もちろん、今の時代(5Gとか)から見ると古いところも多いですが、すべての基礎はここから。

これ全部読んどけば大抵の新技術にはひるむことなくついていけると思う。

難点は高いことだけ、、、

 

2021年4月 7日 (水)

高校事変Xを読んだ。もう魁男塾とかドラゴンボールとかそんな感じになってるな。。。そして次巻ではおそらく松岡作品の全ヒロインが集合すると思う。
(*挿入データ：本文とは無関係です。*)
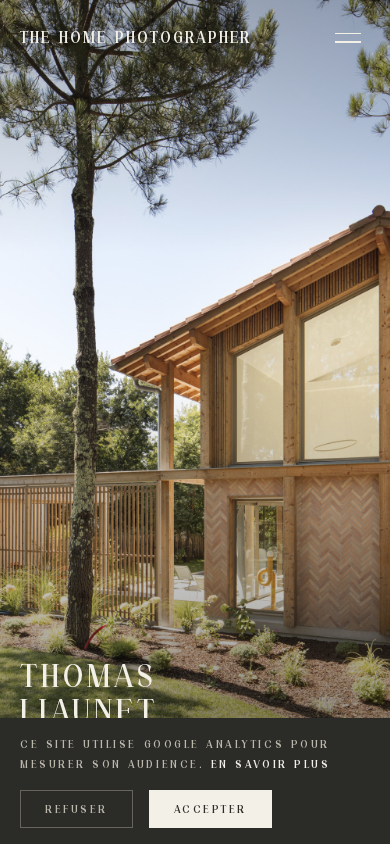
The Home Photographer (135, 37)
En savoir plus (270, 764)
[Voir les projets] (195, 422)
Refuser (76, 809)
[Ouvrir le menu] (348, 38)
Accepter (210, 809)
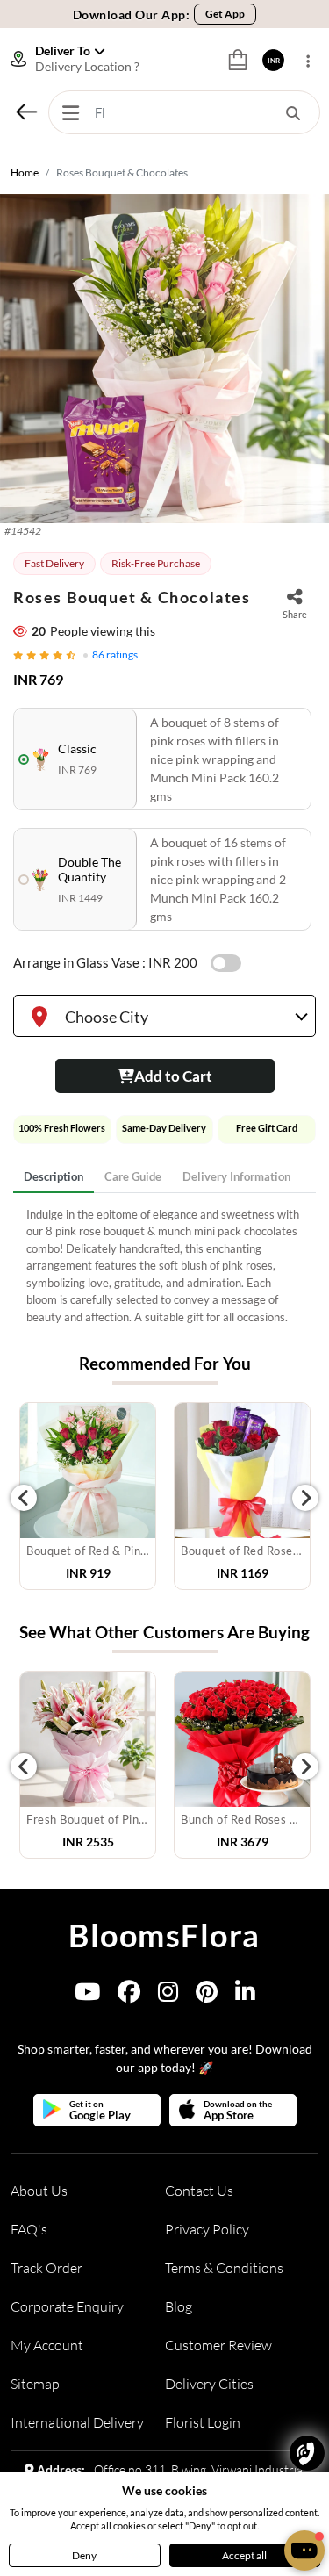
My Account (47, 2345)
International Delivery (77, 2422)
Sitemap (35, 2384)
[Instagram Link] (168, 1995)
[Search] (293, 112)
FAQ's (29, 2229)
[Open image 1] (164, 358)
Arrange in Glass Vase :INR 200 (105, 962)
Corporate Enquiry (67, 2306)
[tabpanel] (164, 1266)
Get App (225, 13)
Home (25, 172)
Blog (178, 2306)
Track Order (46, 2268)
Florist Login (202, 2422)
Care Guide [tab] (132, 1176)
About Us (39, 2190)
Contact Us (199, 2190)
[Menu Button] (70, 112)
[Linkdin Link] (245, 1995)
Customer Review (218, 2345)
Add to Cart (173, 1076)
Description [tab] (53, 1176)
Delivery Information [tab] (236, 1176)
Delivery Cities (209, 2384)
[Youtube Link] (87, 1995)
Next (305, 1498)
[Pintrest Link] (207, 1995)
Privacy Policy (207, 2229)
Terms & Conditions (224, 2268)
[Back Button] (26, 111)
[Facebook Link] (129, 1995)
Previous (24, 1498)
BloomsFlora (164, 1935)
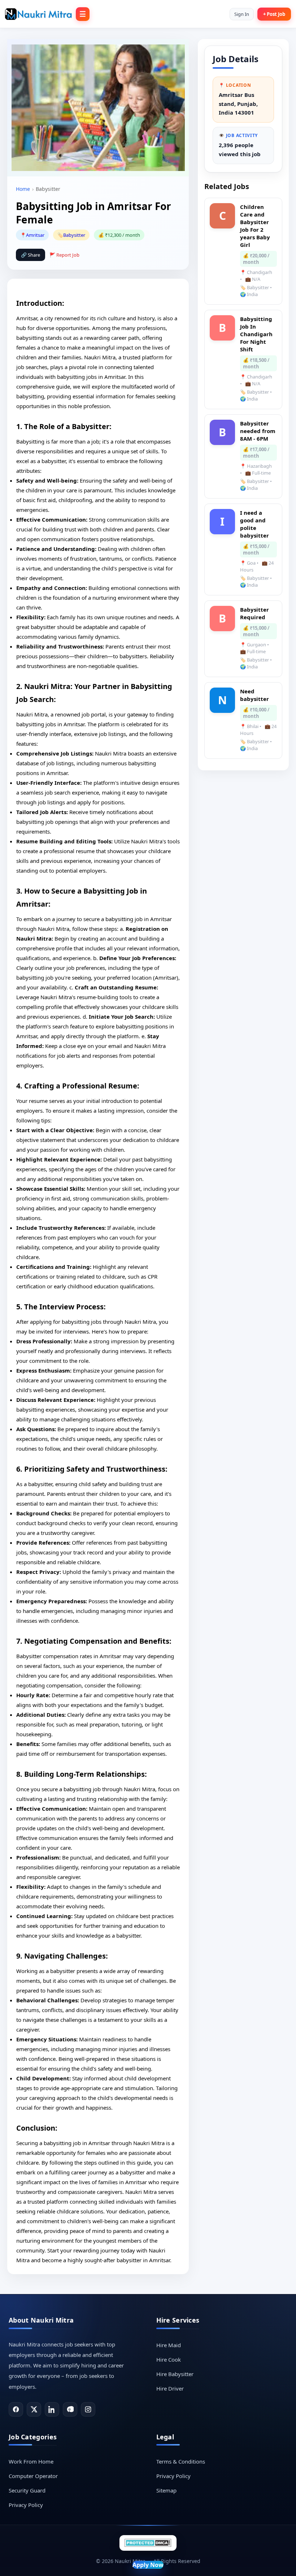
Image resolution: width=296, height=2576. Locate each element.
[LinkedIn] (52, 2409)
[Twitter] (34, 2409)
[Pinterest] (70, 2409)
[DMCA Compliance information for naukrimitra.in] (148, 2543)
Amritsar (35, 235)
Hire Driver (170, 2388)
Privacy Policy (26, 2504)
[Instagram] (88, 2409)
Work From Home (31, 2461)
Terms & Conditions (180, 2461)
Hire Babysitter (174, 2374)
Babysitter (74, 235)
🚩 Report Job (64, 255)
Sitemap (166, 2490)
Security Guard (27, 2490)
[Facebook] (16, 2409)
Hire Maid (168, 2345)
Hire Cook (168, 2359)
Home (23, 188)
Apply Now (148, 2565)
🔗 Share (30, 255)
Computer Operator (33, 2475)
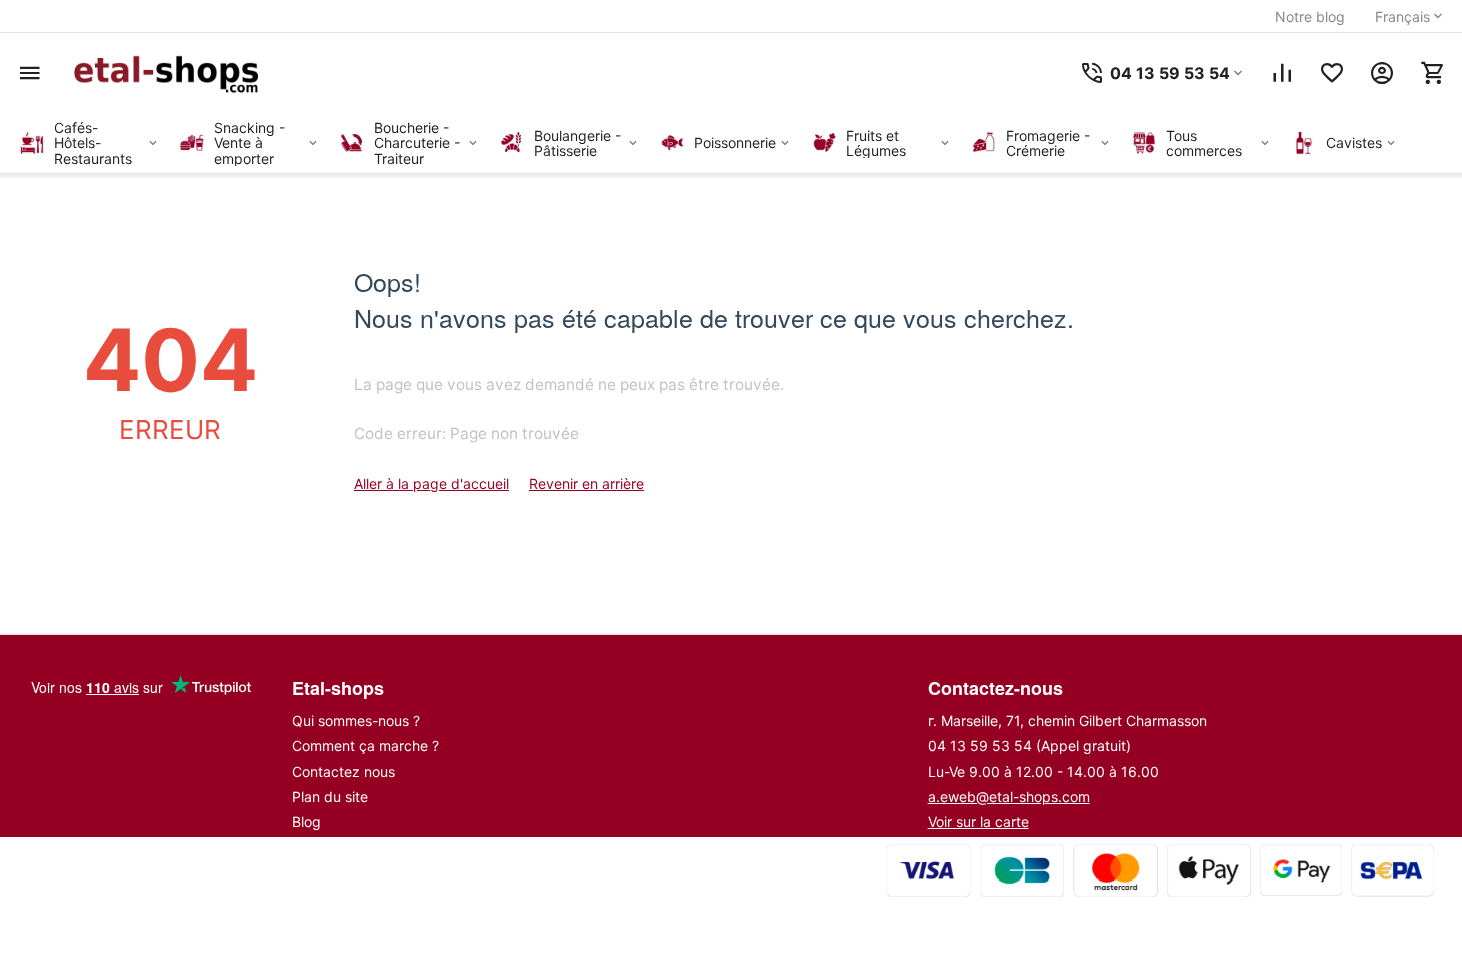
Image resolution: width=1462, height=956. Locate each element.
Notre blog (1310, 16)
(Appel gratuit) (1029, 745)
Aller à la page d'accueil (431, 483)
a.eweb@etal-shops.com (1009, 796)
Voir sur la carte (978, 821)
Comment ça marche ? (365, 745)
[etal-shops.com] (170, 73)
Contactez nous (343, 771)
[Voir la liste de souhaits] (1332, 73)
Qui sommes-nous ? (356, 720)
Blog (306, 821)
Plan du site (330, 796)
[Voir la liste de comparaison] (1282, 73)
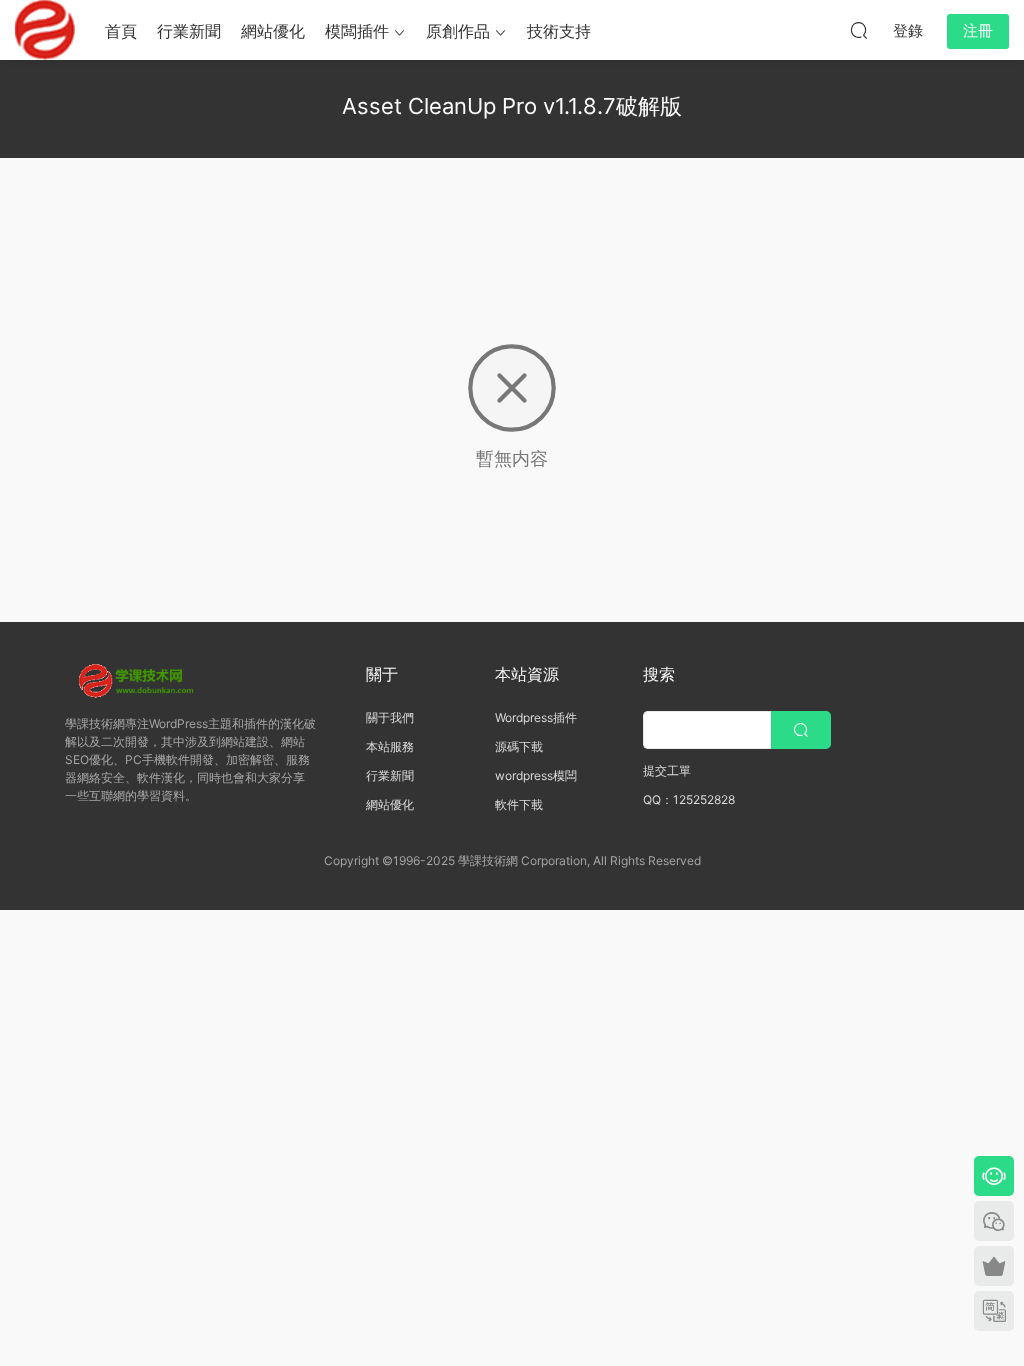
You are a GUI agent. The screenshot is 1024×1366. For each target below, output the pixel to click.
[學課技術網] (45, 30)
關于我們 (390, 717)
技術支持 (559, 31)
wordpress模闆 (536, 775)
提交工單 (667, 770)
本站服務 (390, 746)
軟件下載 (519, 804)
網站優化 (273, 31)
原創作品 (458, 31)
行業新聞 (189, 31)
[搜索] (859, 30)
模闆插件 (357, 31)
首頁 (121, 31)
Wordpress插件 (536, 717)
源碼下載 (519, 746)
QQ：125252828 (689, 799)
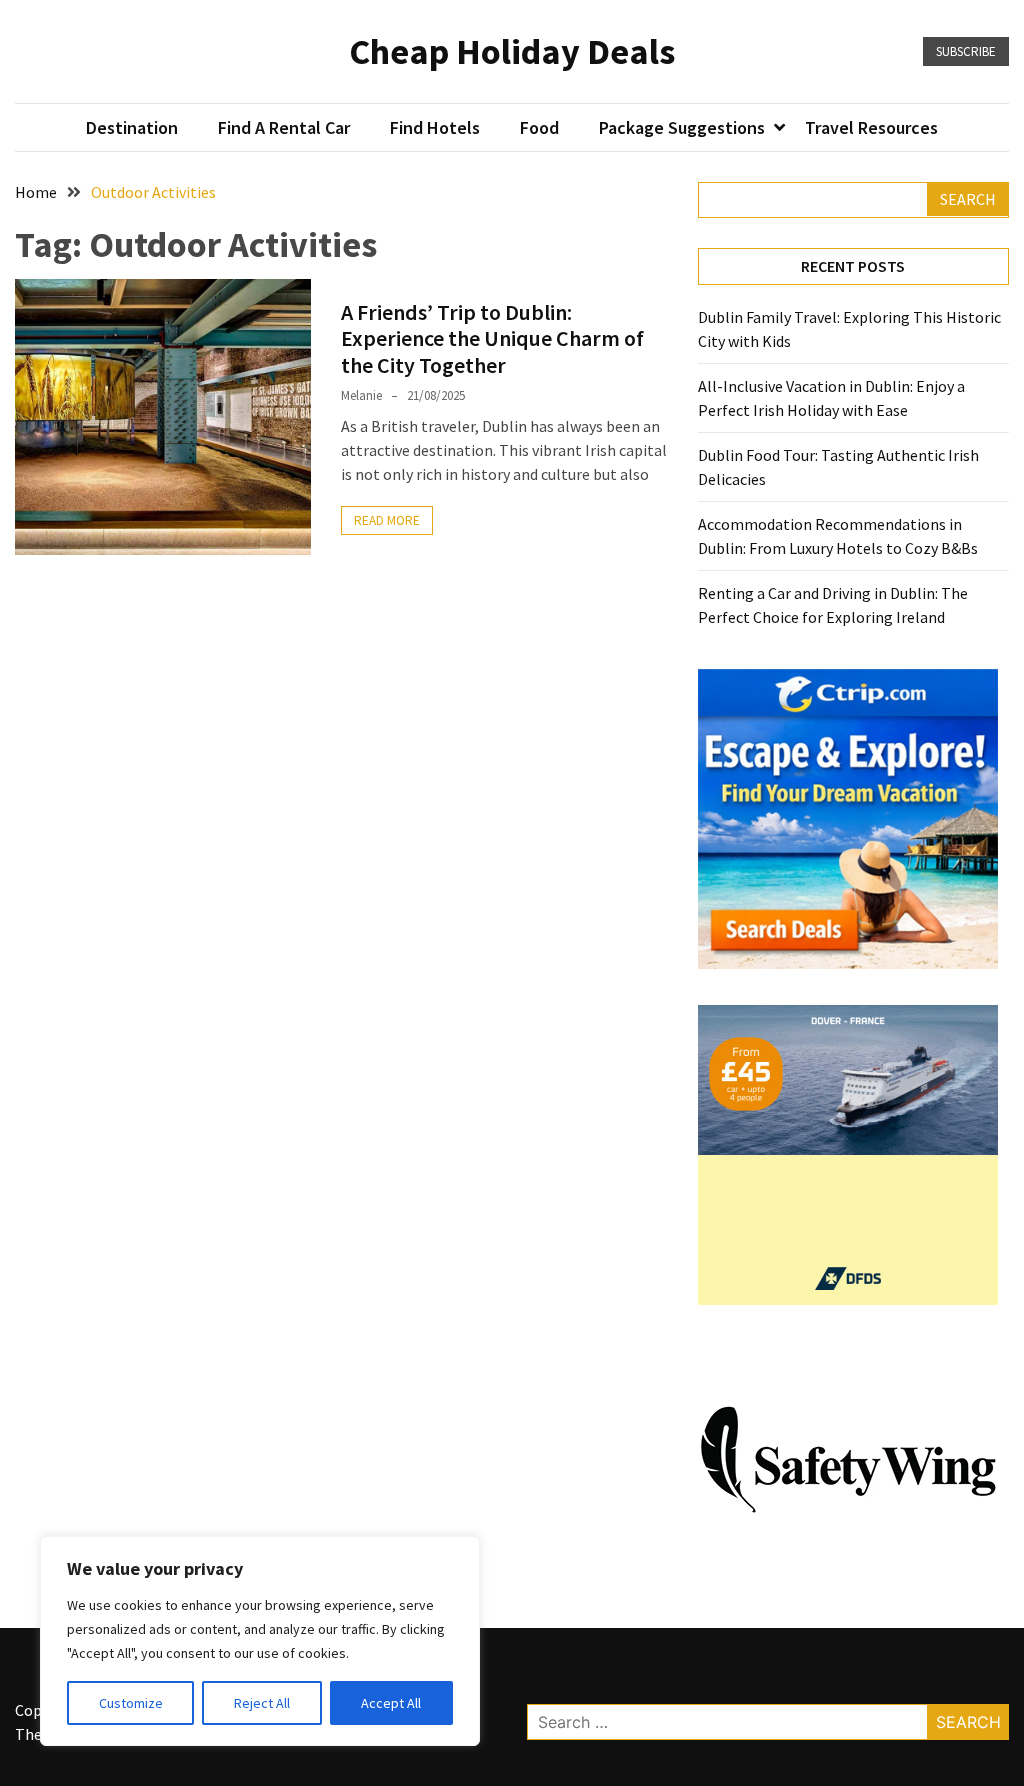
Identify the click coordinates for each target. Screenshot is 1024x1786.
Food (539, 127)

前に原爆まで出てもう「強い奴のインフレ」(by さるマン)に行きついたこのシリーズですが、ラスボスを出したのと、敵を傭兵にして舞台を海外に移して結衣が勝てない感を出してリセットされてます。が、2km走るだけで対応してたりするので、ドラゴンボールの精神と時の部屋に入ったようだ、、、それと、本作で「探偵の探偵」との繋がりがはっきりしました。

あらすじは

「慧修学院高校3年の生徒たちが国際交流のためにホンジュラスを訪問。そのさなか、メキシコの過激派組織ゼッディウムに襲撃される。背後には結衣の兄、架禕斗(この漢字出せないよ、、、)の姿があった。そのころ日本では、凛香の母親の市川凛(これが探偵の探偵で出てきた悪人)が怪しい動きを、、、」

というもの。ラスボスが兄弟姉妹というのはたまにありますが、確かに行きついた結衣の強さに対抗しようと思うと兄弟姉妹を出すしかないという納得の展開。そして探偵の探偵と結びついたことで、これも探偵の鑑定のような感じで次のお話、松岡作品の全ヒロイン(万能鑑定士Q,水鏡推理などなど)でそうな雰囲気。この本も最後に過去作品の最新作の宣伝も出てます。千里眼の復活も。

さすがを「小説家になって億を稼ごう」を書いた松岡さんで売り上げが上がる方法を知ってますな。